En 1934, il rencontre Julien Duvivier qui lui propose le rôle de François Paradis dans Maria Chapdelaine. Tous les films qui vont suivre reflètent tour à tour la crise, la montée puis la chute du Front populaire et la menace grandissante de la guerre.
En face, un autre cinéma se caractérise par son engagement militant et révèle un état d’esprit fait d’optimisme et de combativité. Pour le comédien, la rencontre avec Jean Renoir est à cet égard déterminante, avec Les Bas-fonds (1936) et La Grande illusion (1937).
Après la défaite, l’occupant allemand voudrait que Gabin continue à jouer dans les films qu’il veut produire pour inonder le marché européen sous sa botte, rêvant d'avoir avec lui le héros national. À contrecœur, l’acteur quitte la France à la mi-février 1941 et débarque à New-York avec son vélo et son accordéon.
Le 3 avril 1943, il rejoint les Forces navales françaises libres et se retrouve en 1945 dans la 2e DB et, à bord d'un char, il combat en Moselle avant de participer à la libération de la poche de Royan. Ce parcours le conduira jusqu'au nid d'aigle d'Hitler, à Berchtesgaden. À la Libération, Jean a prématurément vieilli. À quarante ans à peine, il a déjà des cheveux blancs. Impossible pour lui de retrouver les rôles de séducteur qui ont fait sa gloire passée.
Un emblème national
Un nouveau Gabin apparaît et va alors s’accomplir durant les « Trente Glorieuses ». Les films qu’il interprète montrent une France en pleine mutation et les personnages traduisent chez lui une crise d’identité majeure. Les titres de l’époque sont en cela significatifs : La Nuit est mon royaume, La Minute de vérité, Leur dernière nuit, Voici le temps des assassins, Le Sang à la tête, Le Désordre et la nuit, En cas de malheur, etc.

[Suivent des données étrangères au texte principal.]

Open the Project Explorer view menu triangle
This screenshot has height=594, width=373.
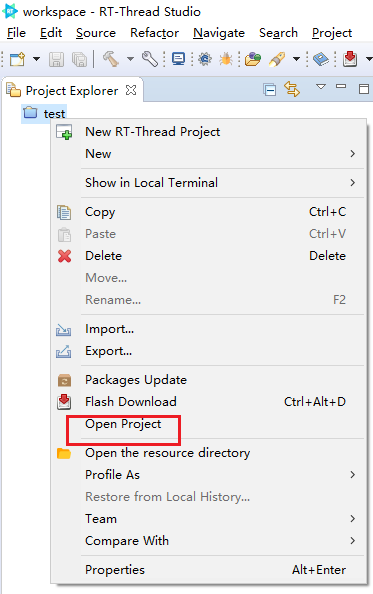click(321, 87)
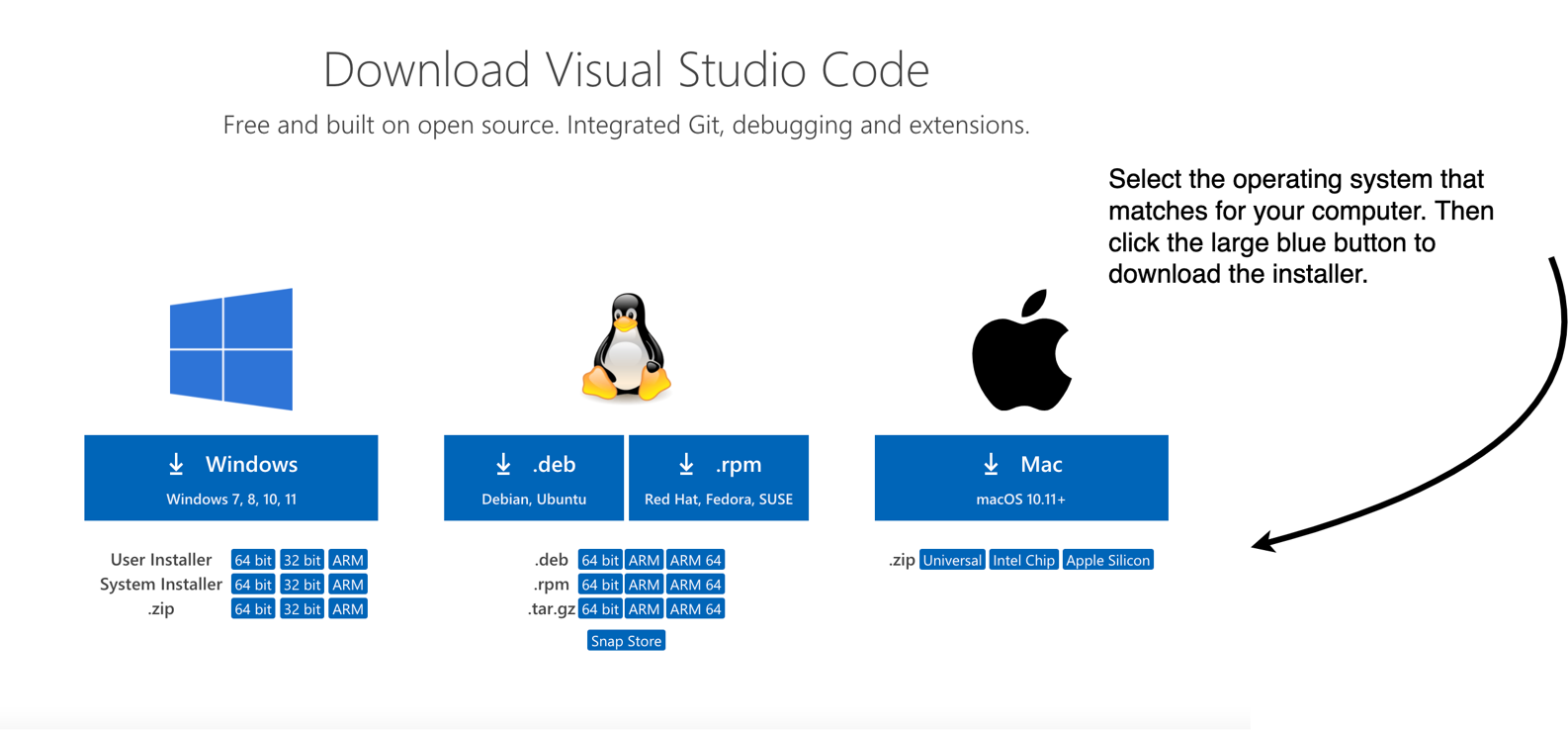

Le genre policier lui offre une seconde carrière. Il joue indifféremment des rôles de flics ou de truands. Qu’il soit voleur, flic, restaurateur, juge pour enfant, chauffeur routier, président du Sénat ou le commissaire Maigret, Gabin est toujours le même. L’identification est immédiate, les Français se reconnaissent en lui et s’embourgeoisent en même temps que lui. Il porte des charentaises et des pyjamas rayés quel que soit son statut social.
Le Chat (Pierre Granier-Deferre, 1971) est un film crépusculaire, l’annonce de la fin d’un cycle. Il clôt la période des Trente Glorieuses qui a fait apparaître au cinéma une société corrompue et délinquante, une société où émerge une banlieue synonyme de perte de soi et de perte de mémoire.
Devenu lieu de mémoire en tant qu’idole représentative de notre société, Jean Gabin a traversé le vingtième siècle en confondant ses films à la réalité, jusqu’à servir de miroir diaphane. Il porte une identité française plus qu'aucun autre acteur.